### EXERCISE OBJECTIVE
All lines from the one containing "Where should I" through the end of the entries below should appear in the answer exactly, with no others.

### RECORD SET
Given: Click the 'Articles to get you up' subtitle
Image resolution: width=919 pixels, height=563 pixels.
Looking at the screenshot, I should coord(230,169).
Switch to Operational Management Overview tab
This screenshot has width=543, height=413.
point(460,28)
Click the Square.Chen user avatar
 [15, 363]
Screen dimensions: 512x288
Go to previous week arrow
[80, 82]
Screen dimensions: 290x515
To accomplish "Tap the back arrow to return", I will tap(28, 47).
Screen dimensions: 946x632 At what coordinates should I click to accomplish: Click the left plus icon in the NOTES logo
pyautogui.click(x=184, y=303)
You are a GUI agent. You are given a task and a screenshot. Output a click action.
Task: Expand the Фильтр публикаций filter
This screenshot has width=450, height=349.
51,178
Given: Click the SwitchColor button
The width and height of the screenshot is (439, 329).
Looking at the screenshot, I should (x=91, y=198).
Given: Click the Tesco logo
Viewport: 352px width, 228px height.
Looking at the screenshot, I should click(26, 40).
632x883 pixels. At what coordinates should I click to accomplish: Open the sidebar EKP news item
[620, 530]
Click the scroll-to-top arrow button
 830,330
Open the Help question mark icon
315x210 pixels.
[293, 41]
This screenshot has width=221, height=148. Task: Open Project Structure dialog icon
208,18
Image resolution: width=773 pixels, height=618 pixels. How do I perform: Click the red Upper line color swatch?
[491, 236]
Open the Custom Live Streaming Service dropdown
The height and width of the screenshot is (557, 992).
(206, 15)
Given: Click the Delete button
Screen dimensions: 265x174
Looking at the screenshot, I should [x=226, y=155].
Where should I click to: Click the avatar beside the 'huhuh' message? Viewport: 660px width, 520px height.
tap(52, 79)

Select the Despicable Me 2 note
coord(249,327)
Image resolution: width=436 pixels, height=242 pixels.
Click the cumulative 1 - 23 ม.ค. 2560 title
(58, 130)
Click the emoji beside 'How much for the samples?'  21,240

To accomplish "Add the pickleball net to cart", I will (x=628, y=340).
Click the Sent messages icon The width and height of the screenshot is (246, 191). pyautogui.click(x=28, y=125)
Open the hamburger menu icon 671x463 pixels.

### WRITTEN ANSWER
Where should I click to: Click the avatar beside the 'huhuh' message? Viewport: 660px width, 520px height.
tap(52, 79)

Select the Despicable Me 2 note
coord(249,327)
Image resolution: width=436 pixels, height=242 pixels.
Click the cumulative 1 - 23 ม.ค. 2560 title
(58, 130)
Click the emoji beside 'How much for the samples?'  21,240

To accomplish "Add the pickleball net to cart", I will (x=628, y=340).
Click the Sent messages icon The width and height of the screenshot is (246, 191). pyautogui.click(x=28, y=125)
Open the hamburger menu icon 671x463 pixels.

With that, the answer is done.